Dr. Soetedjo developed a toy set that children can experiment with to see the effects of the electrical signals produced by their muscles, their hearts, and even their brains. Electrodes are attached to a part of the body, such as the forearm, and to another device that shows them the effects of their electrical signals. For example, by tightening a hand grip, the child can turn on a light, spin a propeller, control a motor or (through an audio amplifier) emit a sound. The toy set can also interface with a range of computer devices and helps opens up the space of neuroscience and biofeedback as areas for children to explore in play.
The SPARK Competition focused on science beyond chemistry, challenging the nation’s most creative minds to develop projects and ideas that will encourage imagination and interest in science and technology, inspiring today’s children – often through immersive play and learning through doing. Many of today’s scientific innovators – including Moore Foundation and Intel co-founder Gordon Moore – attribute their early fascination with science to their childhood chemistry sets. Yet, the chemicals in these classic sets are now illegal and replacement sets often lack elements of excitement and wonder. The competition sought to elicit new catalysts that could foster the persistent curiosity and creativity that lead to longer term engagement in science and engineering, as well as to put a spotlight on the importance of experiences that ensue from unscripted exploration and tinkering.
“As a whole, these [SPARK] winners conveyed an exciting variety of ways to get kids hooked on science and engineering,” said Paul Gray, PhD, interim president of the Moore Foundation.
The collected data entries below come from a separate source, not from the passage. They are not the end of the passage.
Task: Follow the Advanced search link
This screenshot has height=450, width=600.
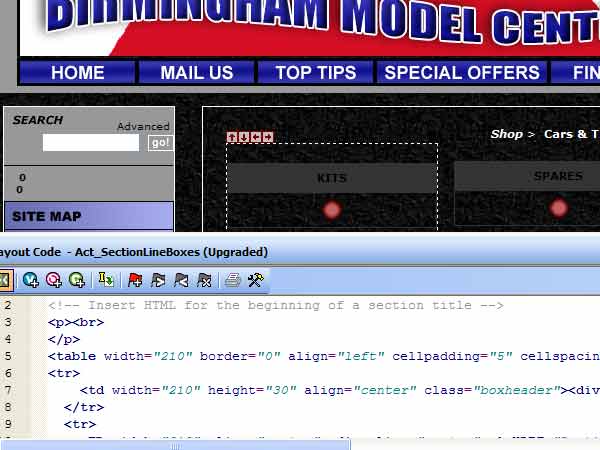Action: (143, 127)
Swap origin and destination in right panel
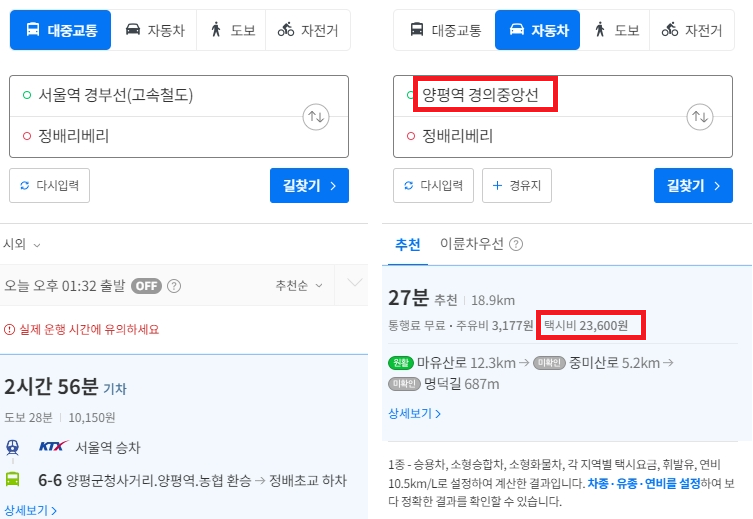 [x=700, y=117]
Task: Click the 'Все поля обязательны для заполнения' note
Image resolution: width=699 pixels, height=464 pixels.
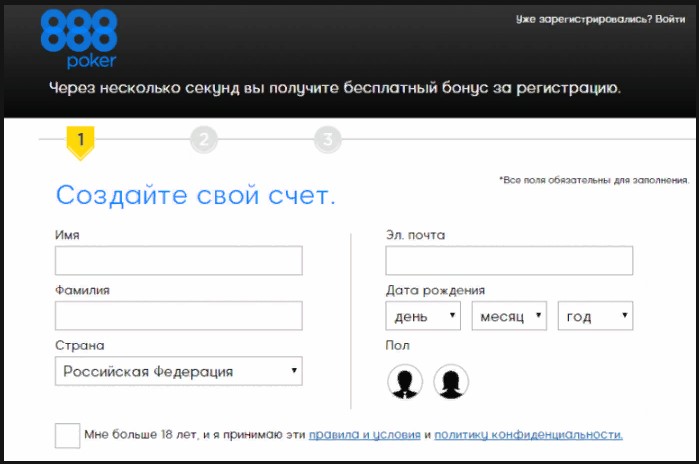Action: point(594,180)
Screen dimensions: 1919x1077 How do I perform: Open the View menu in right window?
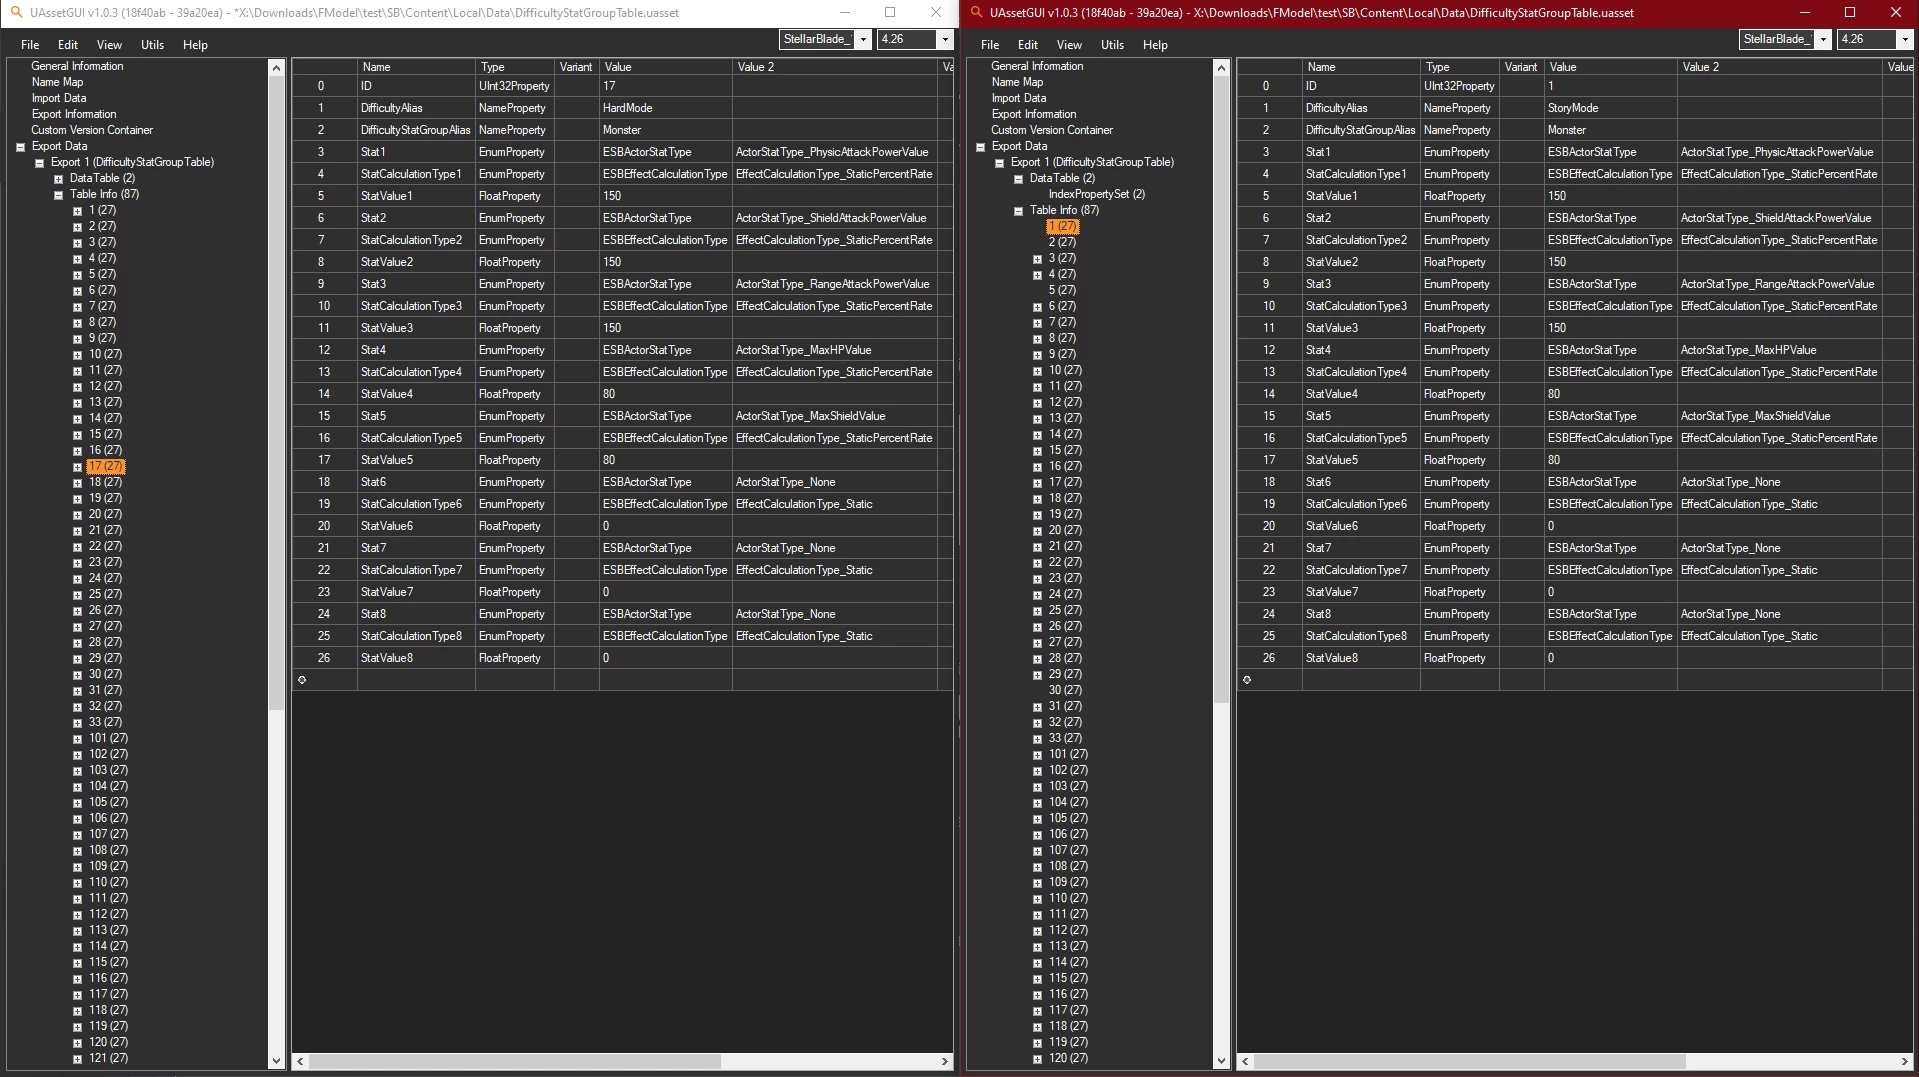(x=1069, y=45)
One hundred twenty-five entries were received in the competition, which awarded a total of $136,000 in prize money. Sixteen projects were selected for recognition. View a full list of the winners. Entries went through several rounds of judging by groups of independent evaluators selected for their scientific, engineering or education expertise.
Read more about Dr. Soetedjo’s award-winning home invention in an article from the Seattle Times published April 9, 2014.
This is a personal project for Dr. Soetedjo and no state-funded time was
spent working on this personal endeavor.